___ Data shown

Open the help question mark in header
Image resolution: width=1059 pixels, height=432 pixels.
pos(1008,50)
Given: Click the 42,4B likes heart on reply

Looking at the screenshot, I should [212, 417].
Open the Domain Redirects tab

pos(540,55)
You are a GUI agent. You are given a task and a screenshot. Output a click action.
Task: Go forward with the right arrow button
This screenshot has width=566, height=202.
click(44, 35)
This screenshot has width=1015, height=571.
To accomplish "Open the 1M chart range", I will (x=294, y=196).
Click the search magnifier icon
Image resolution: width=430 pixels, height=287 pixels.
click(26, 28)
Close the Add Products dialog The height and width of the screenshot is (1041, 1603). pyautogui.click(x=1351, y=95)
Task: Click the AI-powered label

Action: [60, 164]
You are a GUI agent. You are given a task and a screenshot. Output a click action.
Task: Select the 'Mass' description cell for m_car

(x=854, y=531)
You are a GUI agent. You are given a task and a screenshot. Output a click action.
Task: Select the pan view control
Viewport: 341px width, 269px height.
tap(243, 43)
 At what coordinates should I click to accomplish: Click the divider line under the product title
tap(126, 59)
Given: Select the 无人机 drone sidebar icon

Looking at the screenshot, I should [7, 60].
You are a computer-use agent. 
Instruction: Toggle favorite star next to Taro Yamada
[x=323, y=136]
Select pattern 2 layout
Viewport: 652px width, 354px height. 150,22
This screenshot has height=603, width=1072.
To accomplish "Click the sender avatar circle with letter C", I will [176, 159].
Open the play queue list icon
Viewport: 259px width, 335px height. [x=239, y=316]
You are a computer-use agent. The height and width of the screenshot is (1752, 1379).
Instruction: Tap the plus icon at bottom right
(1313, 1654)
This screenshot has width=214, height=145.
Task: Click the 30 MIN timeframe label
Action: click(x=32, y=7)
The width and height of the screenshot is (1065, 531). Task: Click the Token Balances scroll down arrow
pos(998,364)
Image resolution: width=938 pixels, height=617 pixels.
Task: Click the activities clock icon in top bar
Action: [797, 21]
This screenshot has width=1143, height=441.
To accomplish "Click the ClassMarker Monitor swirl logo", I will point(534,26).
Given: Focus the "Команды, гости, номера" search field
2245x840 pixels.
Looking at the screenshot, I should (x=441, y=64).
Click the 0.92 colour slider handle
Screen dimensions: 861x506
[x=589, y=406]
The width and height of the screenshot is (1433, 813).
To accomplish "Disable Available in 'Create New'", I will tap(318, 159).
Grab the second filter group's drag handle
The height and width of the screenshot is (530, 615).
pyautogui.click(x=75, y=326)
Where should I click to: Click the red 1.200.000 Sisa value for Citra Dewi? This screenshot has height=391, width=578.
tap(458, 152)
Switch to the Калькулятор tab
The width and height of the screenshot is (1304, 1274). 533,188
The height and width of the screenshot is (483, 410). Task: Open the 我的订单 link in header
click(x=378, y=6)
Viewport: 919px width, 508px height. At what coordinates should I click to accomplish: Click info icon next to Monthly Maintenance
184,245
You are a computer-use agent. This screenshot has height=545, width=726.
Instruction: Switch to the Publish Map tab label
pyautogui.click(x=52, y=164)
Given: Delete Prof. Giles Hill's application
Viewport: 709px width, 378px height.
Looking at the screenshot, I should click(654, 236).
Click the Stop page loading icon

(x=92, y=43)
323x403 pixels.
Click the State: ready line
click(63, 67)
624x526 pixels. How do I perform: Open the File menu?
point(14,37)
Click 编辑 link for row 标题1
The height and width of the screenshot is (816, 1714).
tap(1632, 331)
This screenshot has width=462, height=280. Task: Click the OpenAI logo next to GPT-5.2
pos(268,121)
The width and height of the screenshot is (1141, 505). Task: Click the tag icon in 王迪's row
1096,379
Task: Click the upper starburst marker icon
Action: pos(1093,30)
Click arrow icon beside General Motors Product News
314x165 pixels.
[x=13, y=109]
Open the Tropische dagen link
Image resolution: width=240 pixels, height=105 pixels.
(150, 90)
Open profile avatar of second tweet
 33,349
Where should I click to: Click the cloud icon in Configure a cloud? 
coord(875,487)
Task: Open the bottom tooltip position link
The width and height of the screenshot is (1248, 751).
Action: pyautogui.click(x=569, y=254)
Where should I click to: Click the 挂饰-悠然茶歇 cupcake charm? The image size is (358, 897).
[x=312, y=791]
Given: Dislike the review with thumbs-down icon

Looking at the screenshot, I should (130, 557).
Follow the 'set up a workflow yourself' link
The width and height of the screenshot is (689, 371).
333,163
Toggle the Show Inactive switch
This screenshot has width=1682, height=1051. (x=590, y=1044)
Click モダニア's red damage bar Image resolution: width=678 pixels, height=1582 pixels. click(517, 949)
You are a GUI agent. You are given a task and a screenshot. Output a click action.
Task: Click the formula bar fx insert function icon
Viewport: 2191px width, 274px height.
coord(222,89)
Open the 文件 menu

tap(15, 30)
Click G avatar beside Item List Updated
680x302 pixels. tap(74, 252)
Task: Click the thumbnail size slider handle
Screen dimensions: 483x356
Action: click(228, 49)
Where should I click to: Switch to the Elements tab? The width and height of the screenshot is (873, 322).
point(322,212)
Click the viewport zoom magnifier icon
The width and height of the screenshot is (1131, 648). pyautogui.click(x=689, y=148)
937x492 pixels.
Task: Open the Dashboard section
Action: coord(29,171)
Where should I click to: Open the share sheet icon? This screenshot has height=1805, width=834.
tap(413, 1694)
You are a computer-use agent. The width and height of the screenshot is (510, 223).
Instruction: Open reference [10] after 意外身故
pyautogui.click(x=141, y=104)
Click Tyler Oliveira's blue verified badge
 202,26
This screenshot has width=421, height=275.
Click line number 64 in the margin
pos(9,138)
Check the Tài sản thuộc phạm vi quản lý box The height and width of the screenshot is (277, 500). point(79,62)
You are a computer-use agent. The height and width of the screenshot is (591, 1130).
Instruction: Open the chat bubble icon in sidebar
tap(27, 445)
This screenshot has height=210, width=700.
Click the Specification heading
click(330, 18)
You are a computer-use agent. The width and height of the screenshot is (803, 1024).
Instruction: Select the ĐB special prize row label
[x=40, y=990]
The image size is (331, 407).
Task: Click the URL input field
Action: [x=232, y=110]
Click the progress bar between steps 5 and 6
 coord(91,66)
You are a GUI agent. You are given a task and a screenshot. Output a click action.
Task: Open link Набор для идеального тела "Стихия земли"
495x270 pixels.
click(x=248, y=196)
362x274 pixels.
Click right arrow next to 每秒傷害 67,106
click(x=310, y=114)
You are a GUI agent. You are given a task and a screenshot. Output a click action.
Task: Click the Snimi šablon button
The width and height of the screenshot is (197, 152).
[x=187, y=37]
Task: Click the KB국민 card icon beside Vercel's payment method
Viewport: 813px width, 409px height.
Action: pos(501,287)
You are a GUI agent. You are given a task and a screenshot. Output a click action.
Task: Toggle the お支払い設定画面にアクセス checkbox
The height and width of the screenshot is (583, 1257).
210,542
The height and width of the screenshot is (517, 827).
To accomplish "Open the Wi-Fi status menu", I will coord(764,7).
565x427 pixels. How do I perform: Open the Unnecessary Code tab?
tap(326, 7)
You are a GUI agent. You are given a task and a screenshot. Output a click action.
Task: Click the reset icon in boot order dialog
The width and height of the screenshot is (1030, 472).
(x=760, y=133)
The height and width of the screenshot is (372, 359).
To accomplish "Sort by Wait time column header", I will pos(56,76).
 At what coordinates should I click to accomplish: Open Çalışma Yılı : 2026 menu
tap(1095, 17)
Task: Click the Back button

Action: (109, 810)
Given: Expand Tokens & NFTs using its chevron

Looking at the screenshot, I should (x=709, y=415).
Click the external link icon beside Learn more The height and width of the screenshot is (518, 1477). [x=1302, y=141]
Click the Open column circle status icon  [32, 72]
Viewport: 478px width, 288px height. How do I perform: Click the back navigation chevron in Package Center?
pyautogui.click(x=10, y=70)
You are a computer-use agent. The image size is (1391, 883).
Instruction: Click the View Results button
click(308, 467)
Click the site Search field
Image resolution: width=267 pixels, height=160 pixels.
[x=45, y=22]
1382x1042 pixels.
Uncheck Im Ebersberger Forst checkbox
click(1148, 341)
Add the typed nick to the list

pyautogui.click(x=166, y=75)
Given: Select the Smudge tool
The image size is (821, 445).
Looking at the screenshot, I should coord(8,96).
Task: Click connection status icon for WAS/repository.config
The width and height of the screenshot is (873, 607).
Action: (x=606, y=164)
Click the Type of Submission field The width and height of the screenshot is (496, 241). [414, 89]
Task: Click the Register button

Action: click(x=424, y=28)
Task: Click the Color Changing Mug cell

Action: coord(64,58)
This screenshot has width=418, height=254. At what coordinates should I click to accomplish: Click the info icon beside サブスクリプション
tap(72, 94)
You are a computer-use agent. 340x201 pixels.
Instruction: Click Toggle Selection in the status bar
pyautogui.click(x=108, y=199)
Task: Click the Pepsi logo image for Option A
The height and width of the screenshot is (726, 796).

______

§ What is required:
Start with the line above that contains "Instruction: Select the" and stop after the line that contains "You are a computer-use agent. The image". Output those lines exactly, and only those.

§ The answer:
Instruction: Select the ĐB special prize row label
[x=40, y=990]
The image size is (331, 407).
Task: Click the URL input field
Action: [x=232, y=110]
Click the progress bar between steps 5 and 6
 coord(91,66)
You are a GUI agent. You are given a task and a screenshot. Output a click action.
Task: Open link Набор для идеального тела "Стихия земли"
495x270 pixels.
click(x=248, y=196)
362x274 pixels.
Click right arrow next to 每秒傷害 67,106
click(x=310, y=114)
You are a GUI agent. You are given a task and a screenshot. Output a click action.
Task: Click the Snimi šablon button
The width and height of the screenshot is (197, 152).
[x=187, y=37]
Task: Click the KB국민 card icon beside Vercel's payment method
Viewport: 813px width, 409px height.
Action: pos(501,287)
You are a GUI agent. You are given a task and a screenshot. Output a click action.
Task: Toggle the お支払い設定画面にアクセス checkbox
The height and width of the screenshot is (583, 1257).
210,542
The height and width of the screenshot is (517, 827).
To accomplish "Open the Wi-Fi status menu", I will coord(764,7).
565x427 pixels. How do I perform: Open the Unnecessary Code tab?
tap(326, 7)
You are a GUI agent. You are given a task and a screenshot. Output a click action.
Task: Click the reset icon in boot order dialog
The width and height of the screenshot is (1030, 472).
(x=760, y=133)
The height and width of the screenshot is (372, 359).
To accomplish "Sort by Wait time column header", I will pos(56,76).
 At what coordinates should I click to accomplish: Open Çalışma Yılı : 2026 menu
tap(1095, 17)
Task: Click the Back button

Action: (109, 810)
Given: Expand Tokens & NFTs using its chevron

Looking at the screenshot, I should (x=709, y=415).
Click the external link icon beside Learn more The height and width of the screenshot is (518, 1477). [x=1302, y=141]
Click the Open column circle status icon  [32, 72]
Viewport: 478px width, 288px height. How do I perform: Click the back navigation chevron in Package Center?
pyautogui.click(x=10, y=70)
You are a computer-use agent. The image size is (1391, 883).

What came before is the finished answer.